Masa Depan Manajer Aset: Melampaui Pemotongan Biaya

ORBITINDONESIA.COM – Di tengah persaingan ketat, manajer aset global menghadapi tantangan mempertahankan profitabilitas tanpa sekadar mengandalkan pemotongan biaya.

Dalam laporan EY, diketahui bahwa meskipun aset yang dikelola terus bertumbuh, peningkatan biaya menekan margin operasi manajer aset. Regulasi ketat, ekspektasi investor, dan ancaman siber adalah beberapa faktor utama yang meningkatkan beban operasional.
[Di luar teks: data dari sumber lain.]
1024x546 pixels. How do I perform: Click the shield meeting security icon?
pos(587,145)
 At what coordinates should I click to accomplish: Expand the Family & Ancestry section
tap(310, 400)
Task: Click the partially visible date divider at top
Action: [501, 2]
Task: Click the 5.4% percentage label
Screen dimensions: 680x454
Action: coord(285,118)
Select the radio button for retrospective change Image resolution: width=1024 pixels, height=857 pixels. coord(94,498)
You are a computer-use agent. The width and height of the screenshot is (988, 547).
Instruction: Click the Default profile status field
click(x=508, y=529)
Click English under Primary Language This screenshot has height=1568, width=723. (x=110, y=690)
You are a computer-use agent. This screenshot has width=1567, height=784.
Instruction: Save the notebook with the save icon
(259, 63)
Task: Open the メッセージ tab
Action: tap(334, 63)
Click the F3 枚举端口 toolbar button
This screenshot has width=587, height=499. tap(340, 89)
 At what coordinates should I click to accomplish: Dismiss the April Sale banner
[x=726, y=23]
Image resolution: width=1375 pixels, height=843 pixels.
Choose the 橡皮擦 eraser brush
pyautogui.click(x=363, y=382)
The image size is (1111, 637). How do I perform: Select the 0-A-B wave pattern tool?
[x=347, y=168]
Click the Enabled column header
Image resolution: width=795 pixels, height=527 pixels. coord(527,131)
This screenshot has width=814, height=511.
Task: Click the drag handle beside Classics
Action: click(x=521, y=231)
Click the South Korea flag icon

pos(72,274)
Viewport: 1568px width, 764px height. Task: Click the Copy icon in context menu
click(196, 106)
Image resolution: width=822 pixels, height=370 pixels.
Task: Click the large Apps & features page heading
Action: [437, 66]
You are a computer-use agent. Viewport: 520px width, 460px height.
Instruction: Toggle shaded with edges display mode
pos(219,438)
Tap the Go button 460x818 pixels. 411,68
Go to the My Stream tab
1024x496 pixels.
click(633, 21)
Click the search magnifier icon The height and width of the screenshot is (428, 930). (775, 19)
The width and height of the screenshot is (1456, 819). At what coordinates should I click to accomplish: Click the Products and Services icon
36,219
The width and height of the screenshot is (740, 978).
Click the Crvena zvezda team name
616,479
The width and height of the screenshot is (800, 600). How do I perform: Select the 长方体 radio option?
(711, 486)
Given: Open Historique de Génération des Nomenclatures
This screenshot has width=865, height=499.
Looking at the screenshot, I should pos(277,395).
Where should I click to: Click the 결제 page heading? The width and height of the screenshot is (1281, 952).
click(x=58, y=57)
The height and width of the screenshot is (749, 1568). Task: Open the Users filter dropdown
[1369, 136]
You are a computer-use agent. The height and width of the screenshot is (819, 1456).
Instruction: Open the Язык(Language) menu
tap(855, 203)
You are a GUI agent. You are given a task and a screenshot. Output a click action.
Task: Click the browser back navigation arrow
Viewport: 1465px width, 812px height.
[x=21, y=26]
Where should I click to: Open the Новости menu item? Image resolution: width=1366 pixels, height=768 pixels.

Data EY menunjukkan pertumbuhan aset di bawah pengelolaan sebesar hampir 5% dari 2020 hingga 2024, namun pertumbuhan pendapatan tidak mampu melampaui biaya. CFO manajer aset menempatkan teknologi, pertumbuhan pasar baru, dan efisiensi sebagai prioritas utama untuk mengatasi tantangan ini.

Pemotongan biaya saja tidak cukup untuk menciptakan model operasi yang tahan masa depan. Diperlukan integrasi teknologi, strategi talenta yang cerdas, dan kemitraan yang kuat untuk mempertahankan keunggulan kompetitif dalam industri ini.

Masa depan manajer aset akan ditentukan oleh kemampuan mereka untuk beradaptasi dan menemukan sumber pendapatan baru. Dengan mengubah model bisnis dan memanfaatkan teknologi, mereka diharapkan dapat mengatasi tantangan dan menjembatani kesenjangan keuangan yang ada.